### Records for this exercise
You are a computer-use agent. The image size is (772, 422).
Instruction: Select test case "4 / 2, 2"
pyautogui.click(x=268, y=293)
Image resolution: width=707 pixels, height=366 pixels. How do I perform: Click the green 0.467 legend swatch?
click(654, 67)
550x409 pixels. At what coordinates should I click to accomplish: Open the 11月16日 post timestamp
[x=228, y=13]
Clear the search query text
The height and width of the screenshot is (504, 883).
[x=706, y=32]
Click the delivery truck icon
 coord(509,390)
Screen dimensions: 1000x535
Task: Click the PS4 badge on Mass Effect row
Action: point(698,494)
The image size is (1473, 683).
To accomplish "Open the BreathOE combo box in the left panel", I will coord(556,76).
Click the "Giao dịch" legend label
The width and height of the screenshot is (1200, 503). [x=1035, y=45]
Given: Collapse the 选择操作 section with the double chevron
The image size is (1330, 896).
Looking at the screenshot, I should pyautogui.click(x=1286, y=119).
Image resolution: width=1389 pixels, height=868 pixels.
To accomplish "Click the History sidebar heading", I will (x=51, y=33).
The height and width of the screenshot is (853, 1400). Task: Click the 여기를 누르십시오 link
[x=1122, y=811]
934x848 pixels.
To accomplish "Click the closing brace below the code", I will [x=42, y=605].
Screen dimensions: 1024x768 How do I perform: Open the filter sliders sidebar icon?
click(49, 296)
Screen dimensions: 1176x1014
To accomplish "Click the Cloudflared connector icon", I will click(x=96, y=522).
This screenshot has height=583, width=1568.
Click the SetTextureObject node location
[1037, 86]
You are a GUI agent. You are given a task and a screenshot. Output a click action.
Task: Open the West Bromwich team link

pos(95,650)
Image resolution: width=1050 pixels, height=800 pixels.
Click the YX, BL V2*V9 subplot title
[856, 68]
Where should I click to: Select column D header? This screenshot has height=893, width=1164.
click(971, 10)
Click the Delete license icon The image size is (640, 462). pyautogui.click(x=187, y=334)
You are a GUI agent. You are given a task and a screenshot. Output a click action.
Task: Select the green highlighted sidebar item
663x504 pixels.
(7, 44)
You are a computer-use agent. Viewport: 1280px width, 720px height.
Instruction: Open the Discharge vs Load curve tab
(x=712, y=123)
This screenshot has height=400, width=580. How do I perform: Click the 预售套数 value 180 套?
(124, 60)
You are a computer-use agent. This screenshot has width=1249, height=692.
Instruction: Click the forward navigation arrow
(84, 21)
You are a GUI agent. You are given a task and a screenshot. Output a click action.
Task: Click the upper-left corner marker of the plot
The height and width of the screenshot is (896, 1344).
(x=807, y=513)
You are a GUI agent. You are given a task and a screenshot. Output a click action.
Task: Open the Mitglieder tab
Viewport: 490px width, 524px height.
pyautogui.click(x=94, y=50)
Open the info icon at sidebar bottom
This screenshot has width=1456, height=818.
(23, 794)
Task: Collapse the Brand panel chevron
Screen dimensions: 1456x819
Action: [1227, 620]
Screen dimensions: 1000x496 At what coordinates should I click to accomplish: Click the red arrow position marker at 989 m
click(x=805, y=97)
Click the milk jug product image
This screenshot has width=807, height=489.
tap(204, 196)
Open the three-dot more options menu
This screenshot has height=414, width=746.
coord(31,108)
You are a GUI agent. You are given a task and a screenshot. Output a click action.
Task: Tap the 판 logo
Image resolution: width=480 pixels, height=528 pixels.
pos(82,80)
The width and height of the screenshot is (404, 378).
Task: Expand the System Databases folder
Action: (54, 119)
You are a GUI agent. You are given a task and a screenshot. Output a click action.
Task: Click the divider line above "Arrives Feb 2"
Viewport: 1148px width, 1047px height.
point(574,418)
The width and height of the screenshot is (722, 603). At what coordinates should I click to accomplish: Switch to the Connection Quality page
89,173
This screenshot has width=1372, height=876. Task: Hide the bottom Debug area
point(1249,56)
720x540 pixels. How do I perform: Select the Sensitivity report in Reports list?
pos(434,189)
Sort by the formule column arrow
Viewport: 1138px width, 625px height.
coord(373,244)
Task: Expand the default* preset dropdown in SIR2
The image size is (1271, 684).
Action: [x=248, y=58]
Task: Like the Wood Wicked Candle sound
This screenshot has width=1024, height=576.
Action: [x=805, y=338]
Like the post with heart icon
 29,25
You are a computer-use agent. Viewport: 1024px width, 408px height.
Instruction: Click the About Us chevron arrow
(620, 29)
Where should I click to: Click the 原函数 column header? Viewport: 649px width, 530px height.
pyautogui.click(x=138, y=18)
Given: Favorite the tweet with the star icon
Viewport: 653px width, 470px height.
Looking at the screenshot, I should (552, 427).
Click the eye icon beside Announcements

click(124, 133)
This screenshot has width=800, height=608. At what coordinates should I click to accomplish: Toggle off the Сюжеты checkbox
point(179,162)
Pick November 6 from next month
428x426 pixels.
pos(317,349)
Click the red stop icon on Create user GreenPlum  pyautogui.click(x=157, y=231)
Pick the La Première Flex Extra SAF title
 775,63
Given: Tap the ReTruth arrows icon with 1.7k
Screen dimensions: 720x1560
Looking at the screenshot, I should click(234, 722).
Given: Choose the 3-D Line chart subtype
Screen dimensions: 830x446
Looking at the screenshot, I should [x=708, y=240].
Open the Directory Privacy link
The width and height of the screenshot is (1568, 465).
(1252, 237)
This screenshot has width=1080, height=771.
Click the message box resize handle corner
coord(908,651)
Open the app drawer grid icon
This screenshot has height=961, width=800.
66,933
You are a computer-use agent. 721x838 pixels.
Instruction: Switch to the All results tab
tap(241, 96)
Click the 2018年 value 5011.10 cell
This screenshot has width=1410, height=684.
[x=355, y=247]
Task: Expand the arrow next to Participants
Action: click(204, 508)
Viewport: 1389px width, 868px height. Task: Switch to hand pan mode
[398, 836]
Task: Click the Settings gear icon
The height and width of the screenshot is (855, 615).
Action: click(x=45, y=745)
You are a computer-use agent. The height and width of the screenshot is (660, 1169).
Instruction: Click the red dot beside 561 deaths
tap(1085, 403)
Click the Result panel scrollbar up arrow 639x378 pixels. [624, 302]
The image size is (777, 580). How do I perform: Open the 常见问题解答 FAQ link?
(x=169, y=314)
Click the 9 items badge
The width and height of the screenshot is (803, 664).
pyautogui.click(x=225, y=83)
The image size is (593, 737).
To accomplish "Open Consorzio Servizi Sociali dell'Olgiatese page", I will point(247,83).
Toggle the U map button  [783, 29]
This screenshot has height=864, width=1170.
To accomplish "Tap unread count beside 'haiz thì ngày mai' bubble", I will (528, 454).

### What is expected
The answer is the run of lines above from the line containing "Open the Directory Privacy link" through the line containing "This screenshot has width=1080, height=771.", copied exactly and alone.

### The answer
Open the Directory Privacy link
The width and height of the screenshot is (1568, 465).
(1252, 237)
This screenshot has width=1080, height=771.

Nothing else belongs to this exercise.